Me sorprendió saber que mi amigo estaba de divorcio, pues se había casado profundamente enamorado de su cónyuge.
Además, el matrimonio no llegaba a los tres años, y el hombre es de temperamento apacible y practicante de la casi extinguida monofaldia.
La curiosidad me picó de tal manera que fui a visitarlo en casa de sus padres, donde se había refugiado tras abandonar su hogar.
Sé que al igual que a muchos te ha chocado lo de mi divorcio, pero si seguía conviviendo con esa loca iba a parar en el manicomio- dijo, con la sonrisa amplia de aquellos que han superado una situación penosa.
Esta se convirtió en risita contenida cuando se dispuso a contar parte de lo que había vivido junto a una mujer joven, con más curvas en su cuerpo que en el repertorio de Pedro Martínez, y bello rostro de expresión sensual.
-Es cierto que estoy a punto de perder a un hembrón, a una gallinota, pero ya estoy disfrutando de la paz que había perdido lidiando con una mujer negativa, incapaz de encontrar nada bueno en mi persona ni en mis actuaciones.
Era notorio que se hallaba en un buen momento, y las palabras surgían de sus labios con rapidez equiparable a las de los predicadores del Evangelio.
-Si me bañaba sólo una vez decía que los hombres jóvenes debían hacerlo por lo menos dos veces por día; pero cuando me metía bajo la ducha más de una vez comenzaba a pelear acusándome de que era para lucirle a alguna bandida con la que sostenía un romance. Si sospechaba de una de mis amigas a quien no conocía, y al verla comprobaba que era fea, me acusaba de querer sustituirla por una cutáfara; pero si reparaba en que aquella con quien me celaba lucía atractiva, entonces llegaba a la conclusión de que sus celos estaban justificados.
Nunca había visto a nadie beber un vaso con agua con tanto gusto como el que vació mi amigo para después lanzar un prolongado suspiro cargado de contentura.

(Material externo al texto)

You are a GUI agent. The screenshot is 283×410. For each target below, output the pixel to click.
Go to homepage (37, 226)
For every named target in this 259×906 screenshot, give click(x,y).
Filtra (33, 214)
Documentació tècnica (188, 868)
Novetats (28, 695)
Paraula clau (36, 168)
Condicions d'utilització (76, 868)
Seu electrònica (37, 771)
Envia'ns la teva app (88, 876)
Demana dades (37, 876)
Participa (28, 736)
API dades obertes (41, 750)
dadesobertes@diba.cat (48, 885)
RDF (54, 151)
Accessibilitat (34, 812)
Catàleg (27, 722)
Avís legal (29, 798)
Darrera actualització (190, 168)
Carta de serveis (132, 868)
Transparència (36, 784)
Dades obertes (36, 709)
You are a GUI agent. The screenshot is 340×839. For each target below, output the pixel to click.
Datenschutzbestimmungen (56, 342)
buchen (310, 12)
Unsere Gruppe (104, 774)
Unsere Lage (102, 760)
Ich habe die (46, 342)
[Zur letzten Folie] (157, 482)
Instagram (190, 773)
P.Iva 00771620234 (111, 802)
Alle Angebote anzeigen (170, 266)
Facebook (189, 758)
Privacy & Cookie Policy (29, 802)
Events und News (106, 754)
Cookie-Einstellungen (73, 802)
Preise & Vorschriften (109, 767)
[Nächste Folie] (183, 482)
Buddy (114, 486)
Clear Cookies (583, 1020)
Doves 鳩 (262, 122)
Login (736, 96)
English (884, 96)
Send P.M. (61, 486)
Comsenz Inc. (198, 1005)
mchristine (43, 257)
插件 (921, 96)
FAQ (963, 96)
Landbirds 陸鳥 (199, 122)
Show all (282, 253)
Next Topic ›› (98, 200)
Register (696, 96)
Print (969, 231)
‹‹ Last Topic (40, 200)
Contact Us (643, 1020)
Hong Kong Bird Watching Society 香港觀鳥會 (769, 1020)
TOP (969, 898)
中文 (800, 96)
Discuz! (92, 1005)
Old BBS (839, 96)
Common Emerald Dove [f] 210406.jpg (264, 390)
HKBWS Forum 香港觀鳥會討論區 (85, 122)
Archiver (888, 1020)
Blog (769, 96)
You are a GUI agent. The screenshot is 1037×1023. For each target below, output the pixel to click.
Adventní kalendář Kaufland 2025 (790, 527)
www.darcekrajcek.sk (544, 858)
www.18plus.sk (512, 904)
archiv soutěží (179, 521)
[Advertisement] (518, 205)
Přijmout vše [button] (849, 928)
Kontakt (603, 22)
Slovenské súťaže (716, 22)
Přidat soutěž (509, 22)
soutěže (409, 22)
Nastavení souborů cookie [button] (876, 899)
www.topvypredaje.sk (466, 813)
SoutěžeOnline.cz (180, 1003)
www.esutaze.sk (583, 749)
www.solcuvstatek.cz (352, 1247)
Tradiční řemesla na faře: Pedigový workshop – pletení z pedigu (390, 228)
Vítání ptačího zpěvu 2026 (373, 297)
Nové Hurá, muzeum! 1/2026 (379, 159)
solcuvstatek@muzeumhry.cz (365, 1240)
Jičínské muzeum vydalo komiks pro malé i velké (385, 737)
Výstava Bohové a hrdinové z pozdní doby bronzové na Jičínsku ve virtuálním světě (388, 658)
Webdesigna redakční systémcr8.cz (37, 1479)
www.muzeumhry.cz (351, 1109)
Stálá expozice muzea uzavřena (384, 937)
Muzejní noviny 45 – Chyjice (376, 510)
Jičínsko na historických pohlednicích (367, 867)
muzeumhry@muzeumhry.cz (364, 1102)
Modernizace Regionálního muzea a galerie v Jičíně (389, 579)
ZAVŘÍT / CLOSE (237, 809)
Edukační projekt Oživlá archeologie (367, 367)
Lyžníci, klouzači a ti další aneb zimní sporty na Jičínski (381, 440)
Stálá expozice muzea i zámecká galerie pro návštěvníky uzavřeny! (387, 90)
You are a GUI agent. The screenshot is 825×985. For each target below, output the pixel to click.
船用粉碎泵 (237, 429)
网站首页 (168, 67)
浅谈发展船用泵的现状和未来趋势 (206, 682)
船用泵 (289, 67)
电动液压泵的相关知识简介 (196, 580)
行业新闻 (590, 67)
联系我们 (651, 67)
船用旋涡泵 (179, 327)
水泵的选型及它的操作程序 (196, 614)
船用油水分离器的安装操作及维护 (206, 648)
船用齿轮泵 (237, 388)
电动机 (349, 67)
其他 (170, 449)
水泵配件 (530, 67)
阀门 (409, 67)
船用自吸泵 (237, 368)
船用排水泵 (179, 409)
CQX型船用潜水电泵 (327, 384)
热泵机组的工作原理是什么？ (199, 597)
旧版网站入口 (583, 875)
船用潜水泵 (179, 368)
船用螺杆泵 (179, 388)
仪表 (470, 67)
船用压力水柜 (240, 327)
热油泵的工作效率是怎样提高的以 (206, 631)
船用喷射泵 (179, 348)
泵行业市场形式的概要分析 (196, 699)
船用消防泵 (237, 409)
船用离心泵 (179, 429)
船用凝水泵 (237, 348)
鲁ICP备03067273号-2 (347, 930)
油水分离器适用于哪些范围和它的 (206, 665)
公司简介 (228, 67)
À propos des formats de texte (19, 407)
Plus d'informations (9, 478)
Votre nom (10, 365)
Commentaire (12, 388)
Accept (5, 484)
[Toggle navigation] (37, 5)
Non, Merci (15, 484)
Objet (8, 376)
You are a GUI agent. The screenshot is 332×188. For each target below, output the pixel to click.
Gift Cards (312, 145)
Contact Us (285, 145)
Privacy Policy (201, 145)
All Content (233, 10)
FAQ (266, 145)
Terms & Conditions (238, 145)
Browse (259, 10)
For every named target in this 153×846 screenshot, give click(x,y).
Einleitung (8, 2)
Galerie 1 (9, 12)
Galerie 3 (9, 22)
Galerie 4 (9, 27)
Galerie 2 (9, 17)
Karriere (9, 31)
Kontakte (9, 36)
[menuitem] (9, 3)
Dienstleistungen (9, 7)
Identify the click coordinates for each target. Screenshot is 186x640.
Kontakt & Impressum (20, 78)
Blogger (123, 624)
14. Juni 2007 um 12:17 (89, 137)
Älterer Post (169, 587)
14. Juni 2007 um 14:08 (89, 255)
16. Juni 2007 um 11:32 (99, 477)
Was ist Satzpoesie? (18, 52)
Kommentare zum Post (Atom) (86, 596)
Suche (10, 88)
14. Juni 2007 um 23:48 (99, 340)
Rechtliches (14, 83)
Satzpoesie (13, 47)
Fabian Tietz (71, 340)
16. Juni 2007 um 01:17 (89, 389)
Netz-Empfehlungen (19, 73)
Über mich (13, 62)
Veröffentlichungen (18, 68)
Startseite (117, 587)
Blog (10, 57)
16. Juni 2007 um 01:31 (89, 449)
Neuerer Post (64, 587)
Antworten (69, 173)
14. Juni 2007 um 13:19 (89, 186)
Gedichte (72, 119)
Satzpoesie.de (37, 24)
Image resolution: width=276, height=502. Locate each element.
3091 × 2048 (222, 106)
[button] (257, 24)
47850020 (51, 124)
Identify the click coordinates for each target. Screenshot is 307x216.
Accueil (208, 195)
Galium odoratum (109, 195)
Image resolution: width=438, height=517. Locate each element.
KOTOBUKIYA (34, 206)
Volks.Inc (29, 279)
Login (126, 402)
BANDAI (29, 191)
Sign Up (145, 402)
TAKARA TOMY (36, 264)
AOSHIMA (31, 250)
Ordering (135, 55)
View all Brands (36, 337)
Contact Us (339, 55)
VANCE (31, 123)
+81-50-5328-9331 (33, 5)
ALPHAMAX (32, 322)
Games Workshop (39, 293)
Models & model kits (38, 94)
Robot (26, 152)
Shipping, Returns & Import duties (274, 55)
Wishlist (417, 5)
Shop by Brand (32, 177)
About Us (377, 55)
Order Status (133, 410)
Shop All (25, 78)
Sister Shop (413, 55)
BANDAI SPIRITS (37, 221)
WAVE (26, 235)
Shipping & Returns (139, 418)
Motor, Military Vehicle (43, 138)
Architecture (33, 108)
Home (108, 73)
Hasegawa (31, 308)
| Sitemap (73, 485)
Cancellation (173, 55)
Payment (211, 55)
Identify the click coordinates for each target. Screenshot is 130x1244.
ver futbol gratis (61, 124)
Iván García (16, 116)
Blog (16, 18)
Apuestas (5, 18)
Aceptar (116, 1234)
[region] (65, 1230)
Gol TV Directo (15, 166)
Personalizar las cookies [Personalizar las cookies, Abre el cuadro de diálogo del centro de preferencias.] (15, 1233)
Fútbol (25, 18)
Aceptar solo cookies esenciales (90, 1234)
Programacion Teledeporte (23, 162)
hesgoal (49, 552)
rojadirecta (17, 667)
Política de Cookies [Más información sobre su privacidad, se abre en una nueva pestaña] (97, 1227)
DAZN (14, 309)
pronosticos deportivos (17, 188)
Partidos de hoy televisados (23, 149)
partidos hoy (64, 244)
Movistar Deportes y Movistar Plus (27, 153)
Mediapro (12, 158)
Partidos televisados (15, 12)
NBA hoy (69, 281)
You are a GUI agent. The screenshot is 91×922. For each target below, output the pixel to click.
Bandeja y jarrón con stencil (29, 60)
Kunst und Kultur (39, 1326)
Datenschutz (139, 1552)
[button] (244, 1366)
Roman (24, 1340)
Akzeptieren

-Cuando me largaba mis tragos decía que iba derechito hacia el alcoholismo, pero al decidir pasar un mes lejos de las libaciones etílicas, gritaba que me estaba convirtiendo en un hombre acuoso, que equivale a calificarme de insípido, incoloro e inodoro; esas cosas me llevaron a cogerle tanta animadversión que le cambié el nombre, y ya no puedo llamarla de otra forma. Esa fue la tapa del pomo de nuestras diferencias, y como no tuvimos hijos, después que el divorcio se publique no tengo que ver jamás a doña Locuémbila.
- ¿-A quién?- pregunté extrañado, pues sabía que la esposa de mi amigo se llamaba Lucrecia.
-Usted oyó bien porque no es sordo, y sabe que estoy hablando de doña Locuémbila, ¿o acaso conoces otra tan merecedora de ese nombre?
Al despedirme pensé que, al igual que su esposa, mi amigo “estaba de siquiatra.